Le conseil donné reste clair : pour ne pas être inquiété, un vétérinaire ayant évalué la dangerosité d’un chien de sa clientèle doit être en mesure de prouver qu’il a respecté les trois points fondamentaux : impartialité, indépendance et objectivité.

Éthique

Dernier point sur lequel tous les vétérinaires s’accordent : comment accepter ce que le législateur a décidé, à savoir que des individus appartenant à certaines races, ou présentant une certaine morphologie, soient considérés comme potentiellement plus dangereux !

Aucune étude n’a prouvé que certaines races sont plus dangereuses. Certains pays ont aboli leur loi, les Britanniques constatent l’inefficacité de leur Dangerous Dog Act. Quelques races sont stigmatisées et leur effectif diminue, comme les rottweilers ; et celles dont la loi ne parle pas sont considérées comme non-dangereuses par le public… avec des incompréhensions lorsqu’elles sont impliquées dans des accidents mortels sur des humains.

Les membres de Zoopsy et du Gecaf, dont je fais partie, espèrent que 2019 verra la disparition des catégories de chiens dits dangereux, qui n’ont pas apporté de solution au problème des morsures canines, puisque ce ne sont pas les chiens les plus représentés, et qui entraînent des pertes de temps à mesurer au centimètre près la hauteur au garrot et le tour de poitrail pour savoir si le chien rentre dans les critères morphologiques de l’arrêté de 1999 !
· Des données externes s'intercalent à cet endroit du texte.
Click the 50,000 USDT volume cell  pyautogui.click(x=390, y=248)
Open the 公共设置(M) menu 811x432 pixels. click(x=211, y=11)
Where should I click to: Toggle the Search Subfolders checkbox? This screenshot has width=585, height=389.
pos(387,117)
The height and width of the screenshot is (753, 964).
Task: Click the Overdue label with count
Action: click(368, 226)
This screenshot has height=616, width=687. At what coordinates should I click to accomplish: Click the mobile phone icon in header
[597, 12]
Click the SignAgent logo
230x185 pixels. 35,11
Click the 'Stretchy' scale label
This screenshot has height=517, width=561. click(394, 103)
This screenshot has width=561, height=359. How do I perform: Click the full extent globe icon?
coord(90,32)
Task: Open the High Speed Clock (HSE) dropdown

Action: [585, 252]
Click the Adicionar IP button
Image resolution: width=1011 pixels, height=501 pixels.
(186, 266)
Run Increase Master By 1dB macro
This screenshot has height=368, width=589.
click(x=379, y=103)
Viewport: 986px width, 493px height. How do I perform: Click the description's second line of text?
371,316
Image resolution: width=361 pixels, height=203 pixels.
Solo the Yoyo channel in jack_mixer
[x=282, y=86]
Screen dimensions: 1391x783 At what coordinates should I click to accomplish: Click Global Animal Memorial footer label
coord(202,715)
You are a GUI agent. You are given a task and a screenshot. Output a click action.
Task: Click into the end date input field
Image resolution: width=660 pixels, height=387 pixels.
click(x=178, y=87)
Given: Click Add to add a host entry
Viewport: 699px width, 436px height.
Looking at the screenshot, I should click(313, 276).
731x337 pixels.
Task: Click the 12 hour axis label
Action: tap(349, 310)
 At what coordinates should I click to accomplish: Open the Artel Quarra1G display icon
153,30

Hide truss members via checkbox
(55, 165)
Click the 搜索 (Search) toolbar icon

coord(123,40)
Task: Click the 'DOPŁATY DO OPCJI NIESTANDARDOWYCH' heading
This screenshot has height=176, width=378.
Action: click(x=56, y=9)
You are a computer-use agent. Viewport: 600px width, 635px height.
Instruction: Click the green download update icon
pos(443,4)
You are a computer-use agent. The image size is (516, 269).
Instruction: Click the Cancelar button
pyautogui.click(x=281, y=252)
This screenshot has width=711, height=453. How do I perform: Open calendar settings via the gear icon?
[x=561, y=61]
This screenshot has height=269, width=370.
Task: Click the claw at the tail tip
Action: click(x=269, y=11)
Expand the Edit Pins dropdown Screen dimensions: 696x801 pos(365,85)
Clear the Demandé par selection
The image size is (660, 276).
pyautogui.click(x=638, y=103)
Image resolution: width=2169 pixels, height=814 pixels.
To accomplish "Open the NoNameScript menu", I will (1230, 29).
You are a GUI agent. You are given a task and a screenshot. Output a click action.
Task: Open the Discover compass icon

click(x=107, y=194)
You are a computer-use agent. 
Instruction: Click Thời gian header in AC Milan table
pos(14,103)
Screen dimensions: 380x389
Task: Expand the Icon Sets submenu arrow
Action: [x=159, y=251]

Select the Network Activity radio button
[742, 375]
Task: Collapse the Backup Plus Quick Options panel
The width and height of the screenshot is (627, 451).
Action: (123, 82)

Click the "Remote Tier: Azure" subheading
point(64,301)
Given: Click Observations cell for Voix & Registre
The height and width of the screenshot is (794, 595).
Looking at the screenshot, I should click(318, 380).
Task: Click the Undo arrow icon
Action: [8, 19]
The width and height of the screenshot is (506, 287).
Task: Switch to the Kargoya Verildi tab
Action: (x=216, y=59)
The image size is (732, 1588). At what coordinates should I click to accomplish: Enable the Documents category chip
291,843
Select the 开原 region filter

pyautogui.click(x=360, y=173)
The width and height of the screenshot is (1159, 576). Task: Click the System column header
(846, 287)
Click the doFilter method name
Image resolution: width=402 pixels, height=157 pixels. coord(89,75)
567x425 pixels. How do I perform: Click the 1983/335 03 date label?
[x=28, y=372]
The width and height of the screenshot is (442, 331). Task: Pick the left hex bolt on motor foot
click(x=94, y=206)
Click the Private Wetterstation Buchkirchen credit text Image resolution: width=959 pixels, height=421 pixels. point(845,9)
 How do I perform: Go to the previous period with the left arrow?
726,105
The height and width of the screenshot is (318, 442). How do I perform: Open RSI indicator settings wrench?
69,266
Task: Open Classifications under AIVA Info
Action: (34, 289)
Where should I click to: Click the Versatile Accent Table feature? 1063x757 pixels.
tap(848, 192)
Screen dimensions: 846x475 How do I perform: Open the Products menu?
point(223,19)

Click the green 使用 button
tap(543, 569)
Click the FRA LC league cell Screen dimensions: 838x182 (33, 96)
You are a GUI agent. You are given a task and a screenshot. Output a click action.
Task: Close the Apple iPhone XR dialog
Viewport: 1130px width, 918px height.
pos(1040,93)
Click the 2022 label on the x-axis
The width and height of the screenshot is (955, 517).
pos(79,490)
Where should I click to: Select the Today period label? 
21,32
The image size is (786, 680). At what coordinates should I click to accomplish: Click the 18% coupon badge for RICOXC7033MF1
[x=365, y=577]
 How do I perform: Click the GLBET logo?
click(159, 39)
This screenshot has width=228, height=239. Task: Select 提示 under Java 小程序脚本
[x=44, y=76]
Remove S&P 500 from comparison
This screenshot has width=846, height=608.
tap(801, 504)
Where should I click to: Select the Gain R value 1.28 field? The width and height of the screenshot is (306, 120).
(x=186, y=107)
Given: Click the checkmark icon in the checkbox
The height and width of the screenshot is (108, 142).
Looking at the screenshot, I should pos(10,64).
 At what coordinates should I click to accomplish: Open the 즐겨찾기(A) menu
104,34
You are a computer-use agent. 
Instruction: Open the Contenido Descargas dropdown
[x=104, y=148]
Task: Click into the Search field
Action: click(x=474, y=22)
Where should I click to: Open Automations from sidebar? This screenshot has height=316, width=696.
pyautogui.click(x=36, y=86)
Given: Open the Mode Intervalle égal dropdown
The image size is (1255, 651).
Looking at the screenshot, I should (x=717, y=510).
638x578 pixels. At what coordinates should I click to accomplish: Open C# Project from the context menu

Nous espérons surtout que l’évaluation des chiens mordeurs sera systématique. Ceci suppose une information claire diffusée auprès des médecins pour les inciter à déclarer la morsure à la mairie, pour que le maire exige l’évaluation comportementale si le propriétaire ne le fait pas et que le vétérinaire évaluateur enregistre sur I-CAD le résultat de toutes les évaluations qu’il réalise. En repérant les chiens mordeurs récidivistes, les vétérinaires pourront assurer leurs missions de prévention et de protection des chiens et des humains. Sans oublier la règle n° 1 : « Il faut nous protéger, nous les vétérinaires ! » (Claude Béata citant Clint Eastwood).

DOMINIQUE LACHAPÈLE (T 82)

est vétérinaire comportementaliste en Béarn et à Bordeaux, membre de l’association de zoopsychiatrie Zoopsy et du groupe d’étude en comportement des animaux familiers (Gecaf) de l’Association française des vétérinaires pour animaux de compagnie (Afvac). Elle est aussi fondatrice du site Anivetvoyage.com, qui se consacre aux formalités relatives aux voyages des animaux.